A typical course of a modern talk therapy, such as cognitive behavioural therapy, consists of 12-16 hour-long sessions and is a reasonably efficient way of treating conditions like depression and anxiety (hysteria is no longer a recognised diagnosis). Medication, too, can bring rapid change. Nevertheless, treating disorders of the psyche is still a hit-and-miss affair, and not everyone wishes to bare his soul or take mind-altering drugs to deal with his problems. A new kind of treatment may, though, mean he does not have to. Cognitive-bias modification (CBM) appears to be effective after only a few 15-minute sessions, and involves neither drugs nor the discussion of feelings. It does not even need a therapist. All it requires is sitting in front of a computer and using a program that subtly alters harmful thought patterns.

Psychiatry: Therapist-free therapy | The Economist

New computer based psychotherapy that could prove very helpful. Especially in this part of the world where psychotherapy is still frowned upon. 

Saturday, March 12, 2011

King's Speech

I got a chance to watch this wonderful and inspiring movie that deservedly won Oscar awards. The acting was impeccable. The message that came through the stuttering, and in spite of the stuttering, was loud and clear.

A King was facing external battles, in the form of Hitler's Germany lurking by as well as difficult succession of a passing King, and internal ones, lack of belief and an ensuing stutter. Through persistence and humility of a helping soul the difficulty was overcome to unleash greatness.

Wednesday, March 09, 2011

Bling-Bling History

He first trotted out the notion of a Maison de l’Histoire a few years ago while concocting a ministry for immigration and national identity. The president described both undertakings as responses to the country’s dwindling morale. His culture minister, Frédéric Mitterrand, chimed in, promising that the history museum would illuminate France’s “soul,” whatever that meant. Henri Guaino, the president’s speechwriter on matters of national identity and an important player in proposing the museum, went further, envisioning the Maison as a solution to the nation’s “identity crisis.”

Sarkozy’s History Museum Plan in Paris Stirs Controversy -

I had a very interesting conversation with my dear friend Jacques about the French identity recently. What triggered the conversation was the way France dealt with hijab by prohibiting it to preserve the French identity. I clarified to Jacques my disagreement to this approach of preserving national identity by enforcing a single identity. I explained my admiration of the US model of multiculturalism.

Jacques explained to me where this approach has come from. Since the French society has been historically factious, there has been much emphasis on unity and centralization. It seems Sarkozy is now jumping on the national identity crisis wagon! (despite his multicultural background!) I wonder if his motivation is real or political..

Friday, March 04, 2011

Dignity, Not Just Bread

In Saudi Arabia itself, last week, seven men were thrown in jail for establishing a political party.
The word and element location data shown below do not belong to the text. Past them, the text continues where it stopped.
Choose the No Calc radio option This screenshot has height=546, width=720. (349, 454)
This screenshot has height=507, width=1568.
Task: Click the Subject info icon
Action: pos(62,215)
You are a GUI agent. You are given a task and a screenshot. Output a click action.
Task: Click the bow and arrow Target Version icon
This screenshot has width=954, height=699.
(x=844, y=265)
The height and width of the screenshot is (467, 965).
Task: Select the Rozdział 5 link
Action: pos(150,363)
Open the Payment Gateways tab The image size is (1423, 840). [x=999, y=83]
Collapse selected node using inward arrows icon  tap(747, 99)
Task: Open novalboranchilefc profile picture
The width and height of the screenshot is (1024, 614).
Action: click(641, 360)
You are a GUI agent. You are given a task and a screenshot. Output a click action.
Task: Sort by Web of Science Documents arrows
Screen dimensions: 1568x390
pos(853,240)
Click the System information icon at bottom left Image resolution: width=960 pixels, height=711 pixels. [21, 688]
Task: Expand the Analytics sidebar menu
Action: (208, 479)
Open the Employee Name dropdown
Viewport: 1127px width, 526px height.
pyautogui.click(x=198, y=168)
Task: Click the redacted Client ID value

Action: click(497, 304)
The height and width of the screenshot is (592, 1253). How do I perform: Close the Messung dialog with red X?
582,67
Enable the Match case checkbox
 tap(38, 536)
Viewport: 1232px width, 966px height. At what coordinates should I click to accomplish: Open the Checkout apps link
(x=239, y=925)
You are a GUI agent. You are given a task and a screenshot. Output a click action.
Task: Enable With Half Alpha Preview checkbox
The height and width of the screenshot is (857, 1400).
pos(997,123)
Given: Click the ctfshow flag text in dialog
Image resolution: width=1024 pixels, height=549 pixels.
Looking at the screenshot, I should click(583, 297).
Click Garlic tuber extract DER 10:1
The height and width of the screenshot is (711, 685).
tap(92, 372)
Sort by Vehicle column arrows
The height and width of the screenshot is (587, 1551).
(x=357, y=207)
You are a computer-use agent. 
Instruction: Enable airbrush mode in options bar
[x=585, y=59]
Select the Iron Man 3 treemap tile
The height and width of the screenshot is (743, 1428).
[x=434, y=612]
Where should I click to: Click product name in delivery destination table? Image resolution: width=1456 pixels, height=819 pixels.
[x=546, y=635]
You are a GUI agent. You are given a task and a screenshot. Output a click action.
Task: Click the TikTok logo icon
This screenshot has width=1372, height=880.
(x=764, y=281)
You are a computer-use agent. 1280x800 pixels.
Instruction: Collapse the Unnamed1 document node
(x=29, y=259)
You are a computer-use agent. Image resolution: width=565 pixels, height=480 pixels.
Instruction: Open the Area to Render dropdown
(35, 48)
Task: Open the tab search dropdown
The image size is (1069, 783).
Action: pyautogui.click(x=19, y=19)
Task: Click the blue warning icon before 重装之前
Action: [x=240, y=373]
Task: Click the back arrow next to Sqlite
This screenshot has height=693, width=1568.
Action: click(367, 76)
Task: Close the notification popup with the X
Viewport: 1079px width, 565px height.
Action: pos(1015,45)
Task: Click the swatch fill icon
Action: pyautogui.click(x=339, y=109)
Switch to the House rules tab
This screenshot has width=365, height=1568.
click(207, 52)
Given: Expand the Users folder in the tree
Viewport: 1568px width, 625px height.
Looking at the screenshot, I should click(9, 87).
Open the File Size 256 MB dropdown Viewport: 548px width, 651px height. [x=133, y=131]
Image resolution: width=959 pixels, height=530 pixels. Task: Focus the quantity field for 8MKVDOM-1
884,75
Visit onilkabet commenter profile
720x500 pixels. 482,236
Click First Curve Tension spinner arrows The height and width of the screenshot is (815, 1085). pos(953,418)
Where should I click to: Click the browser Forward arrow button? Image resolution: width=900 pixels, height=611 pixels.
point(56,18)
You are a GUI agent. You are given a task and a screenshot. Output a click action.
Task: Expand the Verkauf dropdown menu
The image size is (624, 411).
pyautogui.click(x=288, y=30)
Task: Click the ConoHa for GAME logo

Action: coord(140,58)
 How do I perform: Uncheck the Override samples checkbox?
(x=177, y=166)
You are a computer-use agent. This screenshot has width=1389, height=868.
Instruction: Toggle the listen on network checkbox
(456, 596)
This week King Abdullah, who is 86, returned to the country after lengthy medical treatment overseas. He offered $37 billion in new public spending to stave off unrest. Civil servants will get a pay rise; unemployed students will get grants; more housing is to be built. But as Shibley Telhami, a Middle East specialist at the Brookings Institution, has observed, Arab protesters are seeking dignity, not just bread. Saudis have been offered no more say in the way they are governed.

The nervous Gulf: Bullets and bribes | The Economist

The rich Gulf is not isolated from the events going on in the region. Even though the events were sparked by hunger and dismal living standards, peoples' aspirations go beyond their stomach and comfort. People aspire to be dignified human beings with rights and responsibilities towards their countries. In other words: citizens not just inhabitants.